Wir freuen uns, dass Sie sich informieren. Es ist gut, dass Sie sich informieren und wissen wollen, wie es in der Berliner Landespolitik zugeht.

Dann möchte ich Sie darauf aufmerksam machen, dass der Deutsche Bundestag heute Morgen der Opfer der Bundeswehr in Afghanistan gedacht hat. Das hat der Deutsche Bundestag für uns alle getan, für dieses Haus, für jeden Einzelnen von uns. Wenn wir darüber etwas im Fernsehen oder aus dem Deutschen Bundestag erfahren, sind unsere Gedanken bei den Angehörigen der dort gestorbenen Bundeswehrsoldaten. Wir gedenken dessen. Ich sage das auch deshalb: Wenn wir ein Gedenken machten, würde das wie ein Nachklapp aussehen, und das wollen Sie sicherlich alle nicht.

Heute hat der Kollege Baer Geburtstag. Dazu herzlichen Glückwunsch,

[Allgemeiner Beifall]

alles Gute, Gesundheit! Das ist unser aller Interesse, damit der Laden läuft – Herr Baer, Sie wissen das.

[Heiterkeit]

Das ist nicht altruistisch gedacht, aber ein bisschen natürlich auch. Sie wissen ja: Es gibt nichts Schöneres, als an seinem Geburtstag hier zu arbeiten und hinterher zu wissen, man hat etwas vollbracht, nämlich die Sitzung über die Fährnisse geleitet. – Herzlichen Glückwunsch! Alles Gute!

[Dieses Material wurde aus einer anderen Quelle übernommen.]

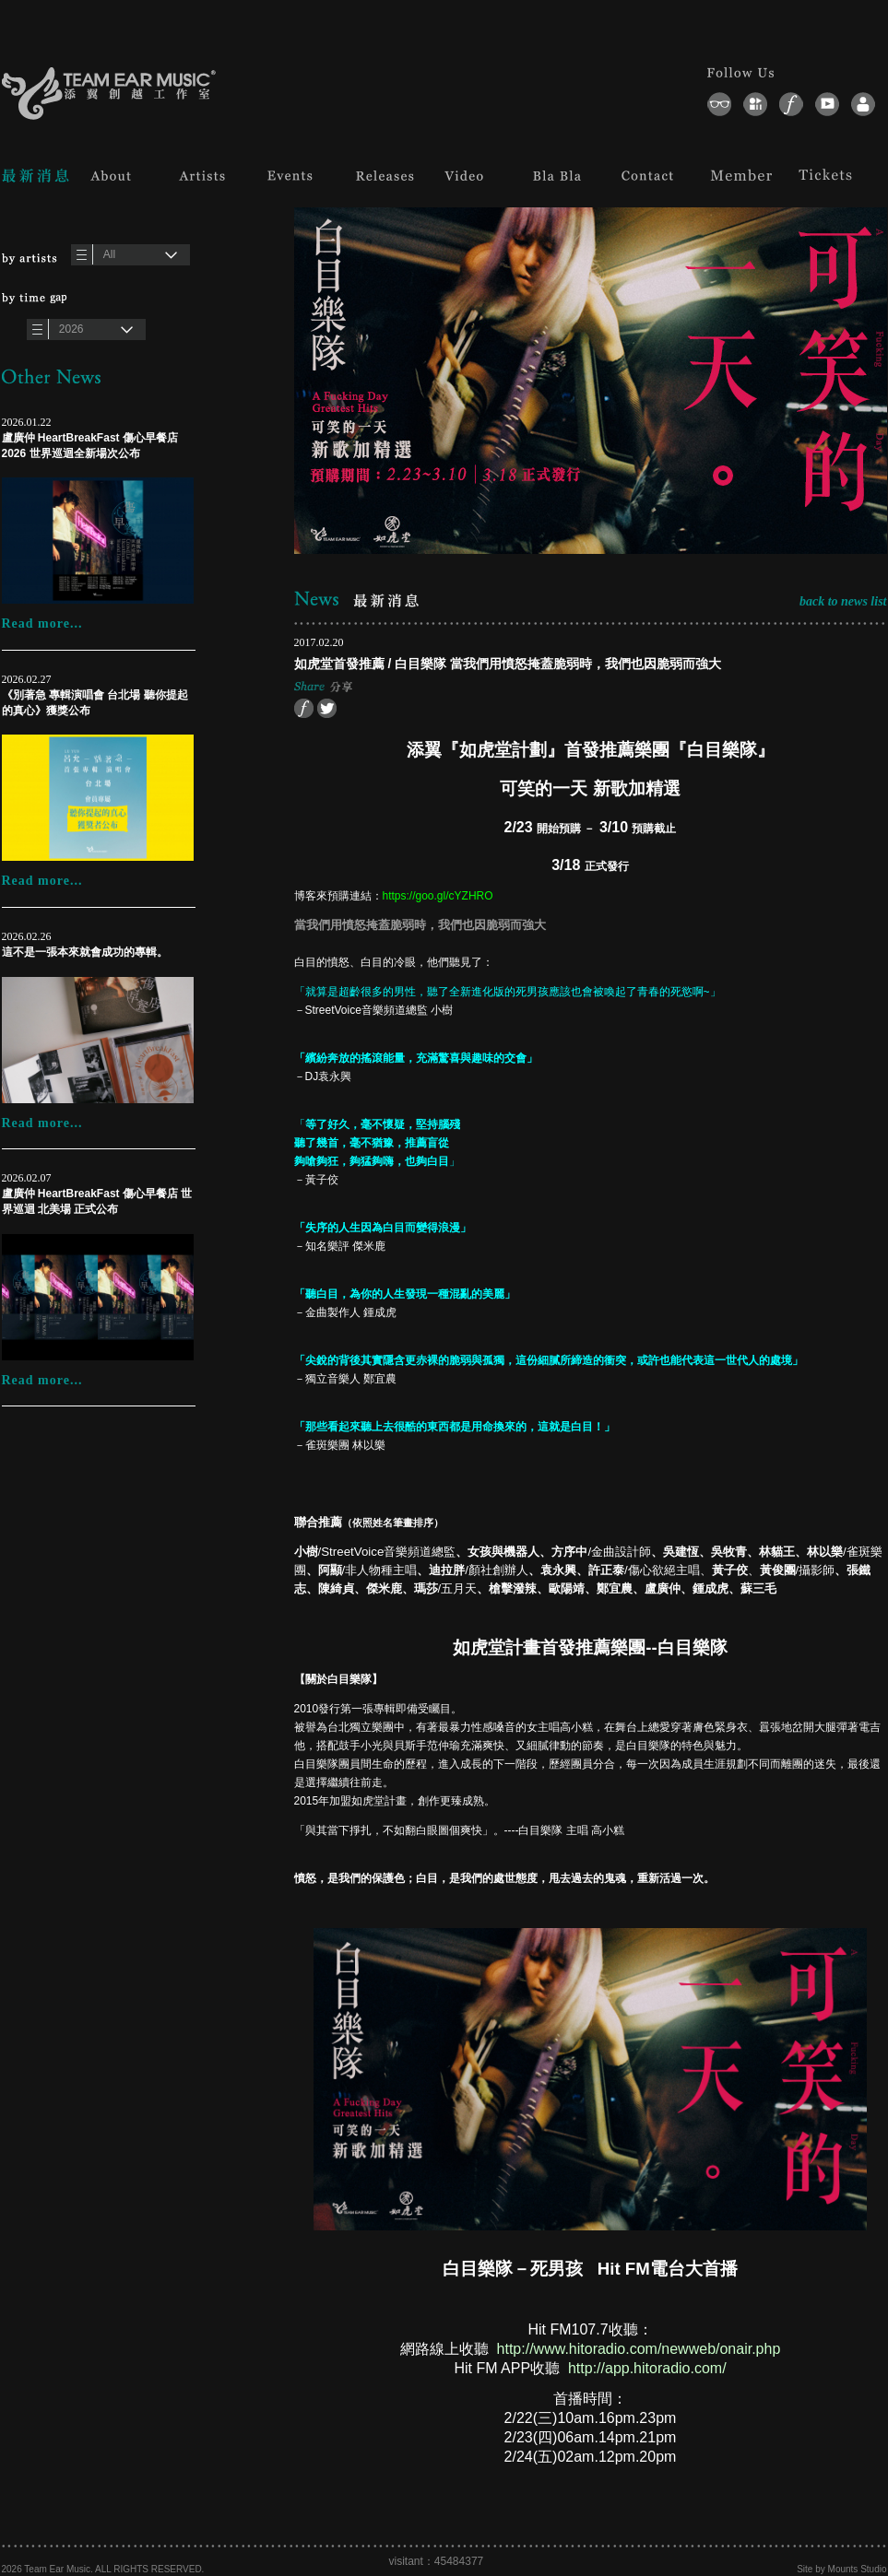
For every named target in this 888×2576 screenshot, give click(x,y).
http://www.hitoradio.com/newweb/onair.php (639, 2349)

Vor Eintritt in die Tagesordnung habe ich wieder Geschäftliches mitzuteilen. Sie finden auf Ihren Tischen den Terminplan der Plenarsitzung für 2011, auf den sich der Ältestenrat am Dienstag verständigt hat. – Ich höre keinen Widerspruch dazu. – Da ich schon gefragt worden bin: Für den 11. Januar 2011 um 11.00 Uhr ist in der Nikolaikirche die Sitzung zur Erinnerung an das erste gemeinsame Berliner Parlament vor 20 Jahren ins Auge gefasst. Halten Sie sich diesen Termin frei! Es ist eine Sitzung – wenn auch eine feierliche.

Dann gibt es zwei Änderungen von Ausschussüberweisungen. Die Vorlage – zur Beschlussfassung – Gesetz über Selbstbestimmung und Teilhabe in betreuten gemeinschaftlichen Wohnformen, Drucksache 16/2705. Die Vorlage wurde in der 54. Sitzung am 12. November 2009 an den Ausschuss für Integration, Arbeit, Berufliche Bil

dung und Soziales sowie an den Hauptausschuss überwiesen. Nunmehr wird die Mitberatung des Ausschusses für Gesundheit, Umwelt und Verbraucherschutz beantragt. Der Ausschuss für Integration, Arbeit, Berufliche Bildung und Soziales soll federführend sein. – Ich höre keinen Widerspruch dazu, dann verfahren wir so.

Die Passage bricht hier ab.